WHAT IS NEEDED —
Wherever an image appears in the data, omit it and copy all the remaining text word for word.

Items from a dataset —
-=-=-=-=-
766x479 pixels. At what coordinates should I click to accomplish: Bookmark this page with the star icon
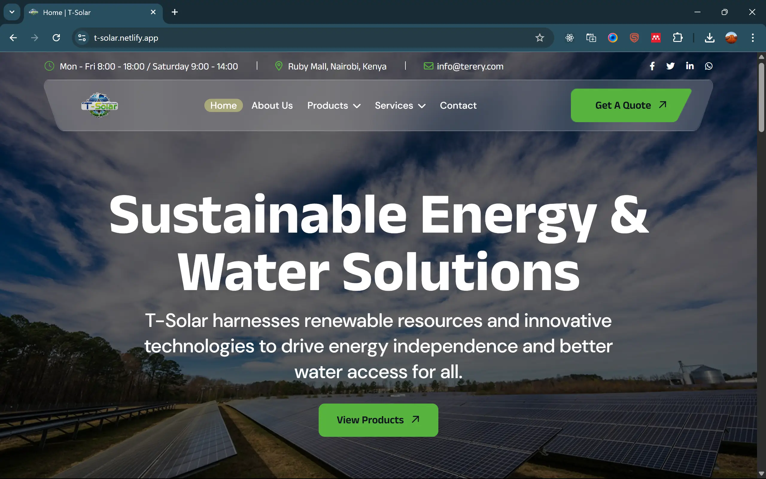click(539, 38)
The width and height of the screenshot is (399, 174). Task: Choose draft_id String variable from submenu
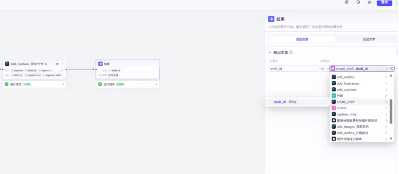tap(280, 102)
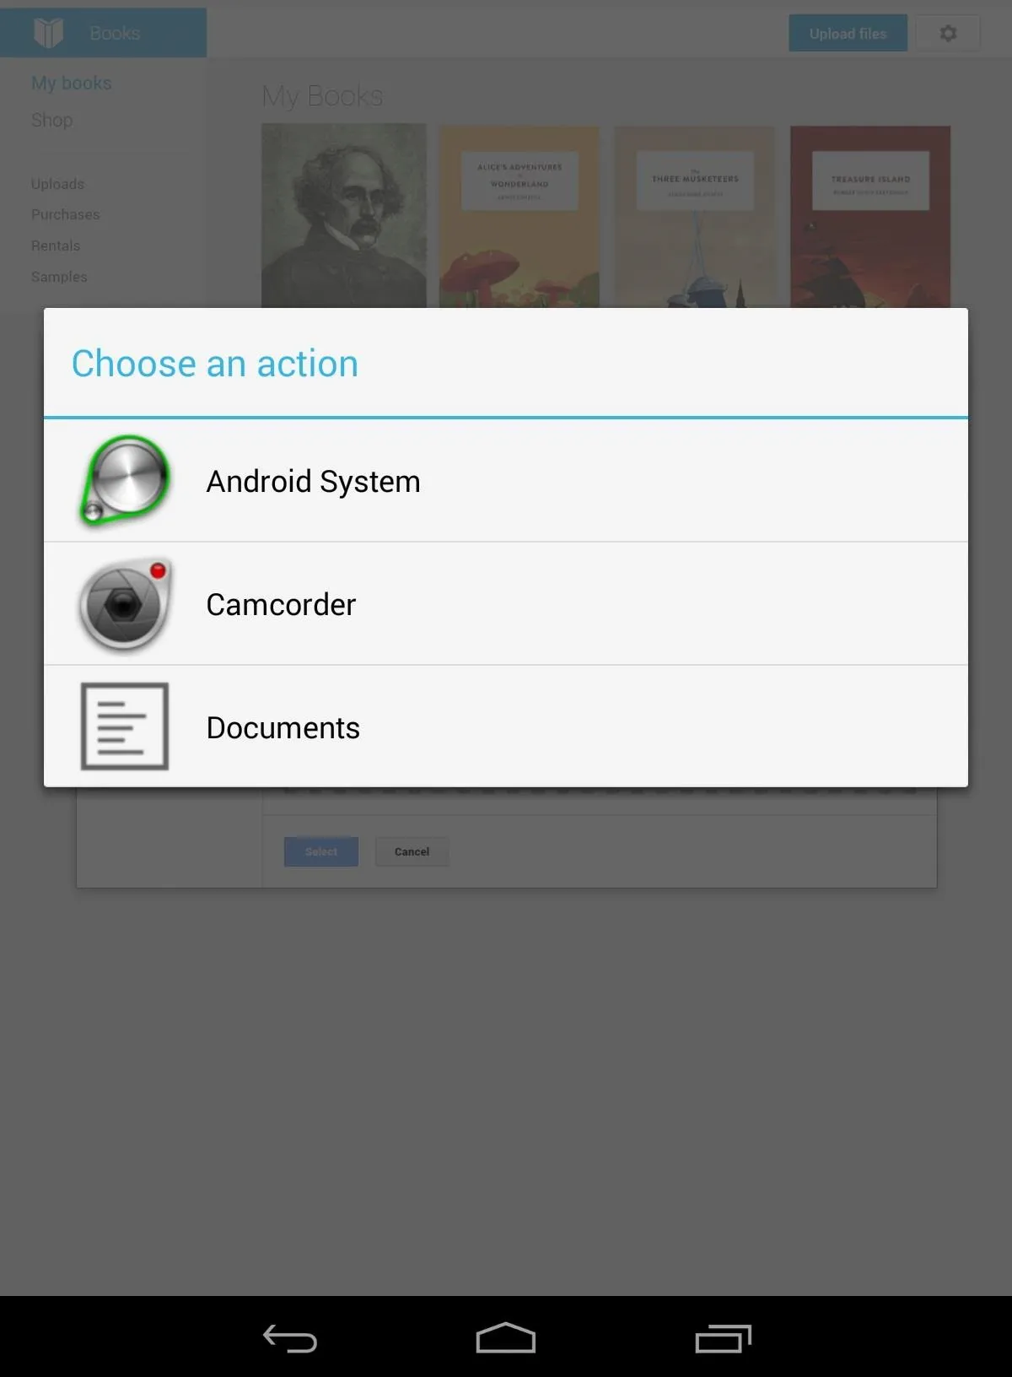This screenshot has width=1012, height=1377.
Task: Tap the Android back navigation icon
Action: click(x=289, y=1338)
-=-=-=-=-
RESULT FOR THIS EXERCISE —
766x479 pixels. At what coordinates should I click to accomplish: Bookmark this page with the star icon
click(539, 38)
The width and height of the screenshot is (399, 174). Task: Choose draft_id String variable from submenu
tap(280, 102)
This screenshot has width=1012, height=1377.
Task: Tap the Android back navigation icon
Action: click(x=289, y=1338)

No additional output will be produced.